In full and without change, repeat the records shown below.
┌─ Data excerpts
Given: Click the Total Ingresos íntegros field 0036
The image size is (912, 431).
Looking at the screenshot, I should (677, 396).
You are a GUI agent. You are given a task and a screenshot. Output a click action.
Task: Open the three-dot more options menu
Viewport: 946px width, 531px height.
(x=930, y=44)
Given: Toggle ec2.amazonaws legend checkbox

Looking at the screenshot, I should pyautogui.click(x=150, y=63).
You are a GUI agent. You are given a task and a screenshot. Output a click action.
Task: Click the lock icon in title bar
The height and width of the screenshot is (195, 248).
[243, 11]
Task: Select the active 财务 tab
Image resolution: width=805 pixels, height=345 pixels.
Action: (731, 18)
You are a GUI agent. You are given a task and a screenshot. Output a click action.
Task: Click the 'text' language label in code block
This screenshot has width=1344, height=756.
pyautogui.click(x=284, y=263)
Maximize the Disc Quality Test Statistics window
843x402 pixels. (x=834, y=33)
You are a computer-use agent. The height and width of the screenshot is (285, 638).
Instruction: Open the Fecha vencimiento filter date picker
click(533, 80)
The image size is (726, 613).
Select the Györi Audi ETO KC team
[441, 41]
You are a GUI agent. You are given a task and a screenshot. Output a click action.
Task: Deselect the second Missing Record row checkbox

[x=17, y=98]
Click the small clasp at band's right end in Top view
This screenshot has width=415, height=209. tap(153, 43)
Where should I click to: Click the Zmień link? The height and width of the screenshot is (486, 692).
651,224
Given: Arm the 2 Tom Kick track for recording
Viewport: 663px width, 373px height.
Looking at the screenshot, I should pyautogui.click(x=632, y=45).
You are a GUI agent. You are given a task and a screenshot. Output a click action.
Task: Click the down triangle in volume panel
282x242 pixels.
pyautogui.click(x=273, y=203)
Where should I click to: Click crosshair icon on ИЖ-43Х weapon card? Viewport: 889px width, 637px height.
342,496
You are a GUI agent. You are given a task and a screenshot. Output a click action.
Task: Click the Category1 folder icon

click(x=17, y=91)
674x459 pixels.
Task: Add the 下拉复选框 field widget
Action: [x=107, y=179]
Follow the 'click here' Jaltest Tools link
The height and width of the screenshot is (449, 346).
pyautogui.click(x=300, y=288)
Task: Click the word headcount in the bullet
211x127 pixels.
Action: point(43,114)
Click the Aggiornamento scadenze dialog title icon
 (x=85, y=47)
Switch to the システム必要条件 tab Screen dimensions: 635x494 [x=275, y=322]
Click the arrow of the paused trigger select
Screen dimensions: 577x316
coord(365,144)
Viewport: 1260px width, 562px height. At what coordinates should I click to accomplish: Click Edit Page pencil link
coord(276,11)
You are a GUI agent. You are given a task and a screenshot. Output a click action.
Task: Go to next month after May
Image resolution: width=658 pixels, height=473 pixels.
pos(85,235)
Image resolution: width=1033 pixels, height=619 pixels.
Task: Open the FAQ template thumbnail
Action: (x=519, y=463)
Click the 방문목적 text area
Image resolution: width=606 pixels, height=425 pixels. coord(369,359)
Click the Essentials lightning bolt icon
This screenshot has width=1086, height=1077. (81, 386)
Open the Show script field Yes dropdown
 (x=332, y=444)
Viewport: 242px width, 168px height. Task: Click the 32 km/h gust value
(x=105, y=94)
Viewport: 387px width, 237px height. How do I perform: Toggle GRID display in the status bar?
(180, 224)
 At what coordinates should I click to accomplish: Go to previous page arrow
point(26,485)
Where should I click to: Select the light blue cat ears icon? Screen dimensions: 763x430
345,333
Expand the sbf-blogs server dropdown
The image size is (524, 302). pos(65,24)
└─
_Task result_
Given: Click the Total Ingresos íntegros field 0036
The image size is (912, 431).
Looking at the screenshot, I should (677, 396).
You are a GUI agent. You are given a task and a screenshot. Output a click action.
Task: Open the three-dot more options menu
Viewport: 946px width, 531px height.
(x=930, y=44)
Given: Toggle ec2.amazonaws legend checkbox

Looking at the screenshot, I should pyautogui.click(x=150, y=63).
You are a GUI agent. You are given a task and a screenshot. Output a click action.
Task: Click the lock icon in title bar
The height and width of the screenshot is (195, 248).
[243, 11]
Task: Select the active 财务 tab
Image resolution: width=805 pixels, height=345 pixels.
Action: (731, 18)
You are a GUI agent. You are given a task and a screenshot. Output a click action.
Task: Click the 'text' language label in code block
This screenshot has width=1344, height=756.
pyautogui.click(x=284, y=263)
Maximize the Disc Quality Test Statistics window
843x402 pixels. (x=834, y=33)
You are a computer-use agent. The height and width of the screenshot is (285, 638).
Instruction: Open the Fecha vencimiento filter date picker
click(533, 80)
The image size is (726, 613).
Select the Györi Audi ETO KC team
[441, 41]
You are a GUI agent. You are given a task and a screenshot. Output a click action.
Task: Deselect the second Missing Record row checkbox

[x=17, y=98]
Click the small clasp at band's right end in Top view
This screenshot has width=415, height=209. tap(153, 43)
Where should I click to: Click the Zmień link? The height and width of the screenshot is (486, 692).
651,224
Given: Arm the 2 Tom Kick track for recording
Viewport: 663px width, 373px height.
Looking at the screenshot, I should pyautogui.click(x=632, y=45).
You are a GUI agent. You are given a task and a screenshot. Output a click action.
Task: Click the down triangle in volume panel
282x242 pixels.
pyautogui.click(x=273, y=203)
Where should I click to: Click crosshair icon on ИЖ-43Х weapon card? Viewport: 889px width, 637px height.
342,496
You are a GUI agent. You are given a task and a screenshot. Output a click action.
Task: Click the Category1 folder icon

click(x=17, y=91)
674x459 pixels.
Task: Add the 下拉复选框 field widget
Action: [x=107, y=179]
Follow the 'click here' Jaltest Tools link
The height and width of the screenshot is (449, 346).
pyautogui.click(x=300, y=288)
Task: Click the word headcount in the bullet
211x127 pixels.
Action: point(43,114)
Click the Aggiornamento scadenze dialog title icon
 (x=85, y=47)
Switch to the システム必要条件 tab Screen dimensions: 635x494 [x=275, y=322]
Click the arrow of the paused trigger select
Screen dimensions: 577x316
coord(365,144)
Viewport: 1260px width, 562px height. At what coordinates should I click to accomplish: Click Edit Page pencil link
coord(276,11)
You are a GUI agent. You are given a task and a screenshot. Output a click action.
Task: Go to next month after May
Image resolution: width=658 pixels, height=473 pixels.
pos(85,235)
Image resolution: width=1033 pixels, height=619 pixels.
Task: Open the FAQ template thumbnail
Action: (x=519, y=463)
Click the 방문목적 text area
Image resolution: width=606 pixels, height=425 pixels. coord(369,359)
Click the Essentials lightning bolt icon
This screenshot has width=1086, height=1077. (81, 386)
Open the Show script field Yes dropdown
 (x=332, y=444)
Viewport: 242px width, 168px height. Task: Click the 32 km/h gust value
(x=105, y=94)
Viewport: 387px width, 237px height. How do I perform: Toggle GRID display in the status bar?
(180, 224)
 At what coordinates should I click to accomplish: Go to previous page arrow
point(26,485)
Where should I click to: Select the light blue cat ears icon? Screen dimensions: 763x430
345,333
Expand the sbf-blogs server dropdown
The image size is (524, 302). pos(65,24)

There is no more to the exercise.